OCP Africa founded in 1920, is one of the leading exporters of phosphate rock, phosphoric acid and phosphate fertilizers in the world. It will invest Rwf 5.4 billion in the project and will own 57.4% of the shares in the ‘Caravan’ company which will be named “Rwanda Fertilizer Company’. 30% of the shares will be owned by Agro-Processing Trust Corporation (APTC) and Rwanda will own the remaining 12.6%.
Jean Claude Izamuhaye, Head of Department, Crop Research and Technology Transfer at Rwanda Agriculture Board (RAB) says the problem of seeds scarcity is gradually being solved.

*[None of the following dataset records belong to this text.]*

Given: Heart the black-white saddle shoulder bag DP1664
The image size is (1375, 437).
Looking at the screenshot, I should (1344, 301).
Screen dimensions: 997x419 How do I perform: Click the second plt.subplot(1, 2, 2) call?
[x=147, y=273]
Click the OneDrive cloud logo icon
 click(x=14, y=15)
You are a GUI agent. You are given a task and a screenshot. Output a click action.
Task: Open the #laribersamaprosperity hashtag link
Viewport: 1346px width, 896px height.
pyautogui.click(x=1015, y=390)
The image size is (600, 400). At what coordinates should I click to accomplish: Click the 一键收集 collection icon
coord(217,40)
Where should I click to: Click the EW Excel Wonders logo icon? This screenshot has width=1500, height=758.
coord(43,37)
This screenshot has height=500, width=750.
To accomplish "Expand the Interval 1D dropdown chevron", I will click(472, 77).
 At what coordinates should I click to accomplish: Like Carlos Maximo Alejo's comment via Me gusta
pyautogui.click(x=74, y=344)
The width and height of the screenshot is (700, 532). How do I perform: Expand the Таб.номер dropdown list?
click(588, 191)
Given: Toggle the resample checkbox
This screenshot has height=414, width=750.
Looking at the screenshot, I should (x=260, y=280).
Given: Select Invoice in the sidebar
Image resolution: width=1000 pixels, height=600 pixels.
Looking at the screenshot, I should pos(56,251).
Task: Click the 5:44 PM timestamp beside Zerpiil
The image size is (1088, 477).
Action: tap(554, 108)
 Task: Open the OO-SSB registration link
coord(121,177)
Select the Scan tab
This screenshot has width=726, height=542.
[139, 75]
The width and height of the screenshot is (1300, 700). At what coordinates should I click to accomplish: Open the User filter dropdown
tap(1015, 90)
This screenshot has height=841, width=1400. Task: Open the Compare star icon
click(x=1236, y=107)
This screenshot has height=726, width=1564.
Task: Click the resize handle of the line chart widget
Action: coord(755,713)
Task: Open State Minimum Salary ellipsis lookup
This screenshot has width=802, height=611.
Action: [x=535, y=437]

“The problem is being addressed and starting in 2020, we will implement initiatives aiming at increasing seeds and fertilizer accessibility especially for high-altitude farming. By the beginning of July next year, we expect to be fully sufficient in seeds.”
He added that seeds that are prepared within the country will only be distributed in the original districts they were prepared in.
Currently, 305 farmers in Rwanda practice seed multiplication and that leads to sustained agricultural production.
Growing selected forage seeds and manufacturing fertilizers started in Rwanda in 2007. Locally prepared seeds include maize, beans, Irish potatoes, rice and wheat and are used for domestic and international consumption. After the initiative was put in place, farmers complained about the scarcity and high prices of seeds.
During the meeting, farmers said they face the constraint of not being involved by policymakers during the process of formulating policies and that leads to low agriculture yield. Only 23% of farmers in Rwanda are involved in decision making.
One of the resolutions of the meeting was that the Ministry of Agriculture and Animal Resources (MINAGRI) will be informing farmers about real market prices of seeds and fertilizers as a way of building agribusiness capacities and increasing agriculture yield.